LE SECTEUR FRANÇAIS DE L’ÉNERGIE NUCLÉAIRE NE RÉPOND PAS À SES PROMESSES

L’acteur dominant du secteur énergétique français, Électricité de France (EDF), doit laisser la place à des fournisseurs d’énergie plus petits qui offrent une alternative innovante au modèle du champion national de l’énergie nucléaire, écrit Philippe Girard.

(Philippe Girard est Directeur général d’E-PANGO et expert en énergie et en marchés de l’électricité.)

Comme a récemment averti l’Agence Internationale de l’Énergie, l’Europe pourrait être confrontée à un hiver rude cette année, bien qu’elle ait remarquablement fait face aux défis posés par la crise énergétique qui a suivi l’invasion massive de l’Ukraine par la Russie.
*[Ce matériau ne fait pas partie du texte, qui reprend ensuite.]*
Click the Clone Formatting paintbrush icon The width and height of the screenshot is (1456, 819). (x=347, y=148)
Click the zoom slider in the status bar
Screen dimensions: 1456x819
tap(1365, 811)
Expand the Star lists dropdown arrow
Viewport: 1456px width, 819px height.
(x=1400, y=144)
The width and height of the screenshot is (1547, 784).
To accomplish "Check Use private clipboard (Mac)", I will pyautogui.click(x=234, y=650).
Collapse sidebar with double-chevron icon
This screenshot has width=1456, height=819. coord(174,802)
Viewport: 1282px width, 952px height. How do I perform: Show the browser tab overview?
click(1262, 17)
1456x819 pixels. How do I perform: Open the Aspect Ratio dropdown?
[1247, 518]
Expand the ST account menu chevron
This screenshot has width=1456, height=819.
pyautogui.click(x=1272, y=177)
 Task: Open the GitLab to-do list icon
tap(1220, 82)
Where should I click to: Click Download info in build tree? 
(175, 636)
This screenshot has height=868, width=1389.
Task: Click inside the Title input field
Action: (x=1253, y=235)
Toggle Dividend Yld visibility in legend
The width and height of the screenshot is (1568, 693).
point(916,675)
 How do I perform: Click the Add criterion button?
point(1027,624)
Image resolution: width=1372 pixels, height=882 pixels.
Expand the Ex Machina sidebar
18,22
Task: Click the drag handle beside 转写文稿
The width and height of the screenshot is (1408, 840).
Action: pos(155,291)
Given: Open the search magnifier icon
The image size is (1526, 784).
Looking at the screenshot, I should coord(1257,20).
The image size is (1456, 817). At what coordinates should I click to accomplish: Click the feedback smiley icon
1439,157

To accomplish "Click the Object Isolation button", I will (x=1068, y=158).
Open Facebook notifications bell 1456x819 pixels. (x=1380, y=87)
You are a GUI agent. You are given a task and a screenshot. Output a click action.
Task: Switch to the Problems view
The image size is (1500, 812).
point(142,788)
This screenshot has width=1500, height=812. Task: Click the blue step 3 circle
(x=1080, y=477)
Étonnamment, la France est mal armée pour faire face à une nouvelle crise énergétique cet hiver.

Pendant des décennies, le secteur de l’énergie nucléaire français a été vanté comme le meilleur d’Europe, voire du monde. Le secteur nucléaire français, autrefois puissant et responsable de 70% de la production électrique en France, aurait dû positionner le pays comme une force dominante dans le paysage énergétique Européen.

En 2022, cependant, la France a été contrainte d’importer de l’électricité d’Allemagne, d’Espagne et du Royaume-Uni suite à la fermeture d’une grande partie de ses réacteurs nucléaires pour des raisons de maintenance imprévue. Comment en est-on arrivé là ?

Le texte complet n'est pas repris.